» Task details
Every line below from the one containing "Select the Supported Video Formats label" through the one containing "The image size is (905, 751)." must be transcribed exactly. Omit all lines outside that stretch.

» Supplied records

####################

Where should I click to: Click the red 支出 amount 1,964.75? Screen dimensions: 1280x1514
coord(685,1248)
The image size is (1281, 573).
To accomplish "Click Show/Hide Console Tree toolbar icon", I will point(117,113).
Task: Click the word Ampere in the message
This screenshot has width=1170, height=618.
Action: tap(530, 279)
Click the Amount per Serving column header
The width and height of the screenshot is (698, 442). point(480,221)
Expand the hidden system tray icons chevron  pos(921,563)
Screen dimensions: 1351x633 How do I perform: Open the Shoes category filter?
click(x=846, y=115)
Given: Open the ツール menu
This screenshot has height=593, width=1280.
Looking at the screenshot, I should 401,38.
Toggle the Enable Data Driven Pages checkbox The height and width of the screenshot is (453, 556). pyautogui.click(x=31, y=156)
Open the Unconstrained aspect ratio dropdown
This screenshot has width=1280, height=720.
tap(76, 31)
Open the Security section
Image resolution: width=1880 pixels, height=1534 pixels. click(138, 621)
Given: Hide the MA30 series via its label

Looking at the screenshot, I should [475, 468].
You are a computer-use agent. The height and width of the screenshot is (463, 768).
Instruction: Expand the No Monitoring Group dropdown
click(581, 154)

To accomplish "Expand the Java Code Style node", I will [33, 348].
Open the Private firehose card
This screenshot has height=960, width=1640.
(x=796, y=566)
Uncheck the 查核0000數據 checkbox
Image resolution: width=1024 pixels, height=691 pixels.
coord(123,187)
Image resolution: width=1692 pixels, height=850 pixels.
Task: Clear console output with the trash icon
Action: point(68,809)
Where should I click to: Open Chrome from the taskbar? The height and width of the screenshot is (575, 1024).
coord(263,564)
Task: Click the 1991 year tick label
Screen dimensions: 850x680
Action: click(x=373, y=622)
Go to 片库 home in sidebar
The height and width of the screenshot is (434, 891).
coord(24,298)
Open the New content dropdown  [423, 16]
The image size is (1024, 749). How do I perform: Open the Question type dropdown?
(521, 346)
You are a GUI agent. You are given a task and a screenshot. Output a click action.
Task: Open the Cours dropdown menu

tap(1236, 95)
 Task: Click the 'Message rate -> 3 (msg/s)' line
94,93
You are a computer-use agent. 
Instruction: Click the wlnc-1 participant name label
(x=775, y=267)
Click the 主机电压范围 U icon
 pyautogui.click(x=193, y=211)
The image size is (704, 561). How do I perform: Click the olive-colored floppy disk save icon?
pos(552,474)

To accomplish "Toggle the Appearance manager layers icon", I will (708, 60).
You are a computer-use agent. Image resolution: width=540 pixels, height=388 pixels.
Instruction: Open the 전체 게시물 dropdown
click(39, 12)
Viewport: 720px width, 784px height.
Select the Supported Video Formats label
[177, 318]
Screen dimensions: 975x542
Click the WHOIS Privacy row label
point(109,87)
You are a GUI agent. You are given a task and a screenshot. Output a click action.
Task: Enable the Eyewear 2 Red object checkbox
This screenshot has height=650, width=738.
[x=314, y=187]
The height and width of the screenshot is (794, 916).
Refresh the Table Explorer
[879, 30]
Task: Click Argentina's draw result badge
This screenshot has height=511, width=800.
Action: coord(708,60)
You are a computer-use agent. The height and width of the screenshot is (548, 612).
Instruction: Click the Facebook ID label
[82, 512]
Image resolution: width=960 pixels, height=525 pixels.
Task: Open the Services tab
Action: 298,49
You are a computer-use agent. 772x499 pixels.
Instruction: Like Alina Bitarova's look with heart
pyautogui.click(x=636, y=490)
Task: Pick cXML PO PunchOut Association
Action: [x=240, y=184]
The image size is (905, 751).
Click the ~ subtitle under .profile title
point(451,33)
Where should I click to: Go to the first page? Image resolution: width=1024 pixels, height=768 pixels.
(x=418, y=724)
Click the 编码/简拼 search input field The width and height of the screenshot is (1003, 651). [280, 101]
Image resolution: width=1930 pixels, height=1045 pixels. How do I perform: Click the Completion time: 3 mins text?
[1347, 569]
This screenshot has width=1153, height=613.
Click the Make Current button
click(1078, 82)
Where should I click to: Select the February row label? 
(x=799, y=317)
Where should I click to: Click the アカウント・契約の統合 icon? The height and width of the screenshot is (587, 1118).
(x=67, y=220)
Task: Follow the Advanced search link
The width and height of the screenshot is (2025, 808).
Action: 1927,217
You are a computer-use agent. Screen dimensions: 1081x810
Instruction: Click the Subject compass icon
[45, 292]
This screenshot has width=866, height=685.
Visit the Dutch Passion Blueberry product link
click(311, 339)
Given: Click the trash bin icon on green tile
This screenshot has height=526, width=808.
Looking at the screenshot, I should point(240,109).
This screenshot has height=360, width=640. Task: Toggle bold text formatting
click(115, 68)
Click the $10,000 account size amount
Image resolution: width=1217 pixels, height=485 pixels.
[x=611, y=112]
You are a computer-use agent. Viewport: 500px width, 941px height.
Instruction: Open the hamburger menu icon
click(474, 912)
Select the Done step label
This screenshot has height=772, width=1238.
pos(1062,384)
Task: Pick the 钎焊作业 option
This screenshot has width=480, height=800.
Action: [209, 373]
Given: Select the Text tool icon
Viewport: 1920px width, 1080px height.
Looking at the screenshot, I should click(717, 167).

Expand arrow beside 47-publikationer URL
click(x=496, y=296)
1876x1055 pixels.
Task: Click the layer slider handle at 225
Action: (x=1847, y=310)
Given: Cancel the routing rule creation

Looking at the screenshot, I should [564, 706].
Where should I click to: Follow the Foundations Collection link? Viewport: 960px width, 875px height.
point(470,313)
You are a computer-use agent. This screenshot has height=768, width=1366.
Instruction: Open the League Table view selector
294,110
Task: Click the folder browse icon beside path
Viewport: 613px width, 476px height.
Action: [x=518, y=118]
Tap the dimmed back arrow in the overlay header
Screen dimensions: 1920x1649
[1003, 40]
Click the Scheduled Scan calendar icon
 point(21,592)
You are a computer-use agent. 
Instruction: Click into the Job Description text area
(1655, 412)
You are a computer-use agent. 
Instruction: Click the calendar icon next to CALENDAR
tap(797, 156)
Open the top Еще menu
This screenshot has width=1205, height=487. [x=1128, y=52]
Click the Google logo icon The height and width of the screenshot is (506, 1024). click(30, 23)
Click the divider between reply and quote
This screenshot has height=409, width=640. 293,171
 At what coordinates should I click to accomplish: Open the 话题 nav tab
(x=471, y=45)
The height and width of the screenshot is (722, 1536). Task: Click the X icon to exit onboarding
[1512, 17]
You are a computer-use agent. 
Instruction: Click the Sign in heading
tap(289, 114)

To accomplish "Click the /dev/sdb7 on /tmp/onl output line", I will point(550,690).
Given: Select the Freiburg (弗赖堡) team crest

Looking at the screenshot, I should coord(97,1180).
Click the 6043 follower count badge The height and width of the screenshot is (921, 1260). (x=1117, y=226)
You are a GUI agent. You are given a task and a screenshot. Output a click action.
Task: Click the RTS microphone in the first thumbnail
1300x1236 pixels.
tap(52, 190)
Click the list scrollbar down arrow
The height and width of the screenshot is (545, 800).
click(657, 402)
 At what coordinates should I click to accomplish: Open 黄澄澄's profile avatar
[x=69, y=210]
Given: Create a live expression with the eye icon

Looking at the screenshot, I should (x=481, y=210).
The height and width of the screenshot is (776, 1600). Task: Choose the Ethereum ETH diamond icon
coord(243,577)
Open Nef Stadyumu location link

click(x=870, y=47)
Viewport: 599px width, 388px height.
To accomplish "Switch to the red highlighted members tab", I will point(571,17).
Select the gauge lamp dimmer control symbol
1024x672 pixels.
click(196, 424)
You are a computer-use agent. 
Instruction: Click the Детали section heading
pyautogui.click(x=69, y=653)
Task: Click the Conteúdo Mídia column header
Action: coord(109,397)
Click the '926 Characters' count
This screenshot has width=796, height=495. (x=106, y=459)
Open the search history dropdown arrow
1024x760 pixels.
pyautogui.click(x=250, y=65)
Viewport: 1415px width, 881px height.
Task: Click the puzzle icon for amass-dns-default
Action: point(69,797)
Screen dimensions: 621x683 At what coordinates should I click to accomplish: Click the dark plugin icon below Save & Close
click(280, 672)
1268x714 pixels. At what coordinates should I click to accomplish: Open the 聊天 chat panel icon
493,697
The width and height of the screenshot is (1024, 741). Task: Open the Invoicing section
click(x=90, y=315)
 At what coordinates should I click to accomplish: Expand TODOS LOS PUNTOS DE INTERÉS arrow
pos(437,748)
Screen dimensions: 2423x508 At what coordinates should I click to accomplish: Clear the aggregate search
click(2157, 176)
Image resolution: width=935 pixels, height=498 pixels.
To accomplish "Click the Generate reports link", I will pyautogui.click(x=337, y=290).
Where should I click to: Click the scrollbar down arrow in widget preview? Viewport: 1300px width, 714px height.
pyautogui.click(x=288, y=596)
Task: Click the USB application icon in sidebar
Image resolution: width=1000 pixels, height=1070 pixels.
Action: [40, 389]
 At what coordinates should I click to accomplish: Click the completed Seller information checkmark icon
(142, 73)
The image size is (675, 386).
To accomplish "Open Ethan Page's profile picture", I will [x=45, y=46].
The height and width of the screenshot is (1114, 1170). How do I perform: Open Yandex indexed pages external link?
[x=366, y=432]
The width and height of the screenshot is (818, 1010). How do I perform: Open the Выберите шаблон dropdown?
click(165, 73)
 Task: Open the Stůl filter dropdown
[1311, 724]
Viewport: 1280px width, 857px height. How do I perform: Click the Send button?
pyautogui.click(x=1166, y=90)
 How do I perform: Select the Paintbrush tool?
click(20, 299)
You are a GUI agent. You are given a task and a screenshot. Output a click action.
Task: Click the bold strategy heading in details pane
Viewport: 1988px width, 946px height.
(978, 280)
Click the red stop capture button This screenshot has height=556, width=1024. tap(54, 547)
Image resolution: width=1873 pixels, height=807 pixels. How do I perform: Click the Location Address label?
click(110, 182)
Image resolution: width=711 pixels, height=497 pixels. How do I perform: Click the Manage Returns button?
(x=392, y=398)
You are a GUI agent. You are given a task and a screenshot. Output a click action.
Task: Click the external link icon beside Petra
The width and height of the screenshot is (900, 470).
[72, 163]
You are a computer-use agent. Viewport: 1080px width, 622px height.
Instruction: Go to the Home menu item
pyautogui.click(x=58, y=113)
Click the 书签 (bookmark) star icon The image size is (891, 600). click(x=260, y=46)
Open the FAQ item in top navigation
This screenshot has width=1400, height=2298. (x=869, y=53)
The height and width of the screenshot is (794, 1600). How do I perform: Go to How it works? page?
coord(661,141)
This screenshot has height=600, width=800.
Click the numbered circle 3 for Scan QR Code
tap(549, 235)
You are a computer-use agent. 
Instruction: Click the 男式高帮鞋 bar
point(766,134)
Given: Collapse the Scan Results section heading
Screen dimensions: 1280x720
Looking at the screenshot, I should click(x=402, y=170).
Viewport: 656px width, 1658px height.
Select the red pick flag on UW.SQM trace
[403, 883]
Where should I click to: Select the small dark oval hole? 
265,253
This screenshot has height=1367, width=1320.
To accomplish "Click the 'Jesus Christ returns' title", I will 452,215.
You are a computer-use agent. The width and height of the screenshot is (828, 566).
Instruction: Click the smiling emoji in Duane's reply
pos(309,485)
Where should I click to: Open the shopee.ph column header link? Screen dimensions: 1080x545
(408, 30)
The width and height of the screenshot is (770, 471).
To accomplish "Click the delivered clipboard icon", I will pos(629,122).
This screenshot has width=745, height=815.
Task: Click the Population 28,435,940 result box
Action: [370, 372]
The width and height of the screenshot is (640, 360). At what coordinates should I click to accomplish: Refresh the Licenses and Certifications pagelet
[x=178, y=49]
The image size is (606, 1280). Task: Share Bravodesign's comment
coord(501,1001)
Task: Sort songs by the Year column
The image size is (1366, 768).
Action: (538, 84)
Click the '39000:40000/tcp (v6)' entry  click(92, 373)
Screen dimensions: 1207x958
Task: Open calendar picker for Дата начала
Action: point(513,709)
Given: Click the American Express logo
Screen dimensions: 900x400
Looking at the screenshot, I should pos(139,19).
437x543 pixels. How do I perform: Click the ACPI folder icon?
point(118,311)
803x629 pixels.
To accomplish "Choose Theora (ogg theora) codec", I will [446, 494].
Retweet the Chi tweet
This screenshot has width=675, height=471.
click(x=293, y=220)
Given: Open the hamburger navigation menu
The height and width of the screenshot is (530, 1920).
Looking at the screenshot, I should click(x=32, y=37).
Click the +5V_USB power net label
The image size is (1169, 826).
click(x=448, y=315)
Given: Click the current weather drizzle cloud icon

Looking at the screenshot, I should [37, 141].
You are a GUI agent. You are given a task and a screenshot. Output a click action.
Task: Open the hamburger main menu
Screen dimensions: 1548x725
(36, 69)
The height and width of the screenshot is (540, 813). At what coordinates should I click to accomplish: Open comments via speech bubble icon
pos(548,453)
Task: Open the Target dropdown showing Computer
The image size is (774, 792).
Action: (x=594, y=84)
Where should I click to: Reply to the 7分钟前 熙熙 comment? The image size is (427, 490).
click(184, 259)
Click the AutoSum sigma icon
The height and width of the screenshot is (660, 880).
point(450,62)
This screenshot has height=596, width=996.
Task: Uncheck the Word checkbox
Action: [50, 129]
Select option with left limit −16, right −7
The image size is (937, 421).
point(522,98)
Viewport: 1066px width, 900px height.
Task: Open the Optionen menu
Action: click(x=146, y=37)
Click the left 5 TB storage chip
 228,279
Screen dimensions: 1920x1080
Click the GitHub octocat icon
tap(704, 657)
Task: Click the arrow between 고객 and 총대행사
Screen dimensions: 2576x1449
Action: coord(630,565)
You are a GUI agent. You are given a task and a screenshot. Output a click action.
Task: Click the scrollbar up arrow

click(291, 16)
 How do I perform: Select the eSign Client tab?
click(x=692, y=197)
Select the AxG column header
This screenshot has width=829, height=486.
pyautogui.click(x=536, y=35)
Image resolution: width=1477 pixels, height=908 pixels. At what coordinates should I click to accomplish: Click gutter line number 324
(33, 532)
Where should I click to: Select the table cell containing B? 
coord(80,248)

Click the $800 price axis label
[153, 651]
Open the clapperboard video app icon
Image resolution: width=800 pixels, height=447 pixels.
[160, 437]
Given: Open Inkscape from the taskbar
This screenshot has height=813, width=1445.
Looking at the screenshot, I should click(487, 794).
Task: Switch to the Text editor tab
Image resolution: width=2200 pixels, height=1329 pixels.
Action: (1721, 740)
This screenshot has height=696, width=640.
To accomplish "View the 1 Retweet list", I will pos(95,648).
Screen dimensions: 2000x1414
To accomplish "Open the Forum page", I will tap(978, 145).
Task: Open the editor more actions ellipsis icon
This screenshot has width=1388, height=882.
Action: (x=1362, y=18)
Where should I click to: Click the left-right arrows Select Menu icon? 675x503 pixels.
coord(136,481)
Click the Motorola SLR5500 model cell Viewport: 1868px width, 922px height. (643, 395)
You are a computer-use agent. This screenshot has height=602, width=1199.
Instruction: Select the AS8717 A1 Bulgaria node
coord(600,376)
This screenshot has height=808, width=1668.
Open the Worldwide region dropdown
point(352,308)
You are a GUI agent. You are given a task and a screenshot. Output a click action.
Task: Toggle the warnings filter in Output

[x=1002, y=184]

####################

» Result below
Select the Supported Video Formats label
[177, 318]
Screen dimensions: 975x542
Click the WHOIS Privacy row label
point(109,87)
You are a GUI agent. You are given a task and a screenshot. Output a click action.
Task: Enable the Eyewear 2 Red object checkbox
This screenshot has height=650, width=738.
[x=314, y=187]
The height and width of the screenshot is (794, 916).
Refresh the Table Explorer
[879, 30]
Task: Click Argentina's draw result badge
This screenshot has height=511, width=800.
Action: coord(708,60)
You are a computer-use agent. The height and width of the screenshot is (548, 612).
Instruction: Click the Facebook ID label
[82, 512]
Image resolution: width=960 pixels, height=525 pixels.
Task: Open the Services tab
Action: 298,49
You are a computer-use agent. 772x499 pixels.
Instruction: Like Alina Bitarova's look with heart
pyautogui.click(x=636, y=490)
Task: Pick cXML PO PunchOut Association
Action: [x=240, y=184]
The image size is (905, 751).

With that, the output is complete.